Numerous other flaws have been routinely highlighted by critics and activists.

For example, Article 11 of the proposal was constructed with an eye on making companies pay when they use even short snippets of text from news publications. Affectionately dubbed a “link tax,” the misguided plan is being driven by a handful of publishers that believe that Google and Facebook are somehow unfairly profiting off of their work. Under this part of the proposal, websites that share content would be subject to licensing fees for sharing anything more than “insubstantial” portions of content, something that also puts resources like Wikipedia at risk since the proposal fails to include a noncommercial exception. Similar efforts in Spain and Germany have failed, leaving China as the only major nation that believes automated wholesale copyright filters are a good idea. Spain’s implementation of this concept resulted in Google News shutting down in the country entirely, resulting in publishers actually seeing a notable decline in overall traffic.
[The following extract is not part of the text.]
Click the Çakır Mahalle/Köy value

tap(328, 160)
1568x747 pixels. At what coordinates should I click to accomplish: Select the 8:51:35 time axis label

Even many online publishers don’t think the link tax is a good idea. And since each EU nation is left to determine the definition of “insubstantial,” many critics of the new EU copyright rules say things could quickly become problematic for commercial and non-commercial entities alike. “This fundamentally contradicts the aim to create a Digital Single Market with common rules, which is right there in the title of the planned law,” notes Julia Reda, a Member of the EU Parliament. “Instead of one Europe-wide law, we’d have 28, with the most extreme becoming the de-facto standard.” The proposal’s added costs and layers of burdensome new compliance requirements are also being lambasted by a massive number of major internet luminaries, including TCP/IP creator Vint Cerf, security legend Bruce Schneier, and World Wide Web creator Tim Berners-Lee.

“We support the consideration of measures that would improve the ability for creators to receive fair remuneration for the use of their works online,” the group stated in a letter. “But we cannot support Article 13, which would mandate Internet platforms to embed an automated infrastructure for monitoring and censorship deep into their networks. For the sake of the Internet’s future, we urge you to vote for the deletion of this proposal.”

Fortunately the proposal isn’t official yet. The plan will be up for a committee vote in six days, with a parliamentary vote in July or late September. Meanwhile, websites like SaveYourInternet.eu and ChangeCopyright.org are trying and convince EU lawmakers to back away from the proposal before it has a chance to wreck the internet as we know it.